We all remember Joe Camel, if statistics are to be believed - the cigarette spokescamel was as identifiable as Mickey Mouse in surveys of elementary-schoolers in the early '90s.
The company introduced the Turkish line of cigarettes after a while, which are slightly lighter and more expensive than regulars and have a pretty blue sky on the package. The filters on Turkish Royals even have criss-crossed lines. Neato.
Recently, Camel added No. 9s to the menu. They come in a cute little black box with pretty pink or turquoise edging, to indicate lights or menthols, respectively. If you love going to Hot Topic and are too old for candy, Camel suggests, then you should smoke No. 9s. The package is helpful in that way.

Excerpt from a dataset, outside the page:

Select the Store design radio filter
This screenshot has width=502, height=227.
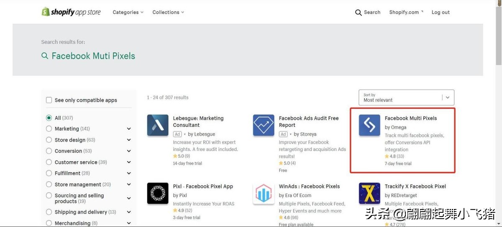[49, 140]
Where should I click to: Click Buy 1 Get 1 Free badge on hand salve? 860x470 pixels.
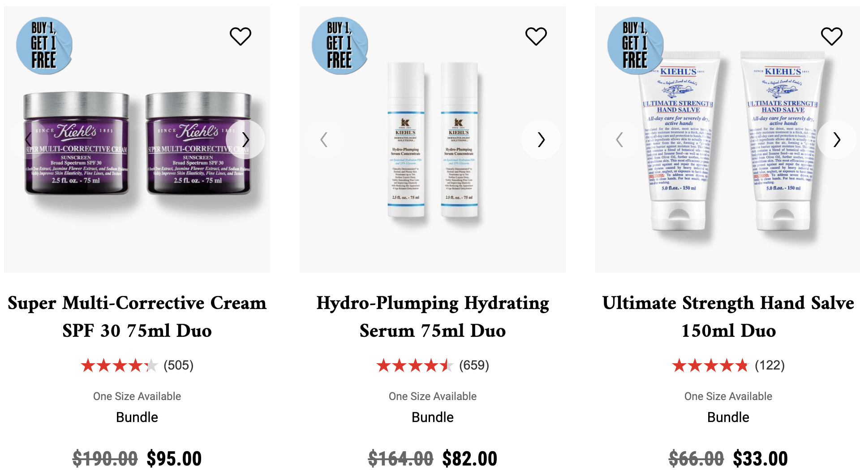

The Wides are another example of the eternal fountain of marketing. Instead of calling them ultra-cigarettes that taste like crap, Camel hired an artist from New York City to design a package with a flamboyant, graffiti-and-tattoo-influenced style, full of intricate Latin-American motifs. The Aztecs would have smoked them, Camel says, so you should, too. Plus, Camel is hip with art.
But Camel didn't stop with that, not even with the Reds, on which Camel spells its name "Kamel." Now there are Signature Blends, which are promised to be "severely interesting," according to one sign I saw. Specific blends include Frost, which comes in a bright-blue, icy-looking package; Infused, which comes in a package that looks like it's on fire; Mellow, which, judging by the package, is like smoking an ultra-futuristic honeycomb; and Robust, in a purple-red, flowery pack because cigarettes, flowers and coffee are all pretty much the same thing.
So, good going, Camel. I hope you get a lot of teenage girls smoking your cigarettes, so when they're trying to fit in with their rebellious friends, they'll have an easier time pretending to enjoy it.
Of course, if people are going to start smoking because the package looks like candy and the name is cool, they've got more problems than cigarettes. All types of companies push their products on us almost constantly, some just as harmful as cigarettes - have you ever had dark suspicions about the cheese-flavored powder on Cooler Ranch Doritos? - and if we bought everything we were told to, we'd need warehouses of storage space.
My advice? Start smoking if you really love cigarettes and don't mind the health risks or the chance that you'll regret it in the future. Don't, under any circumstances, start smoking just because you really like the color pink.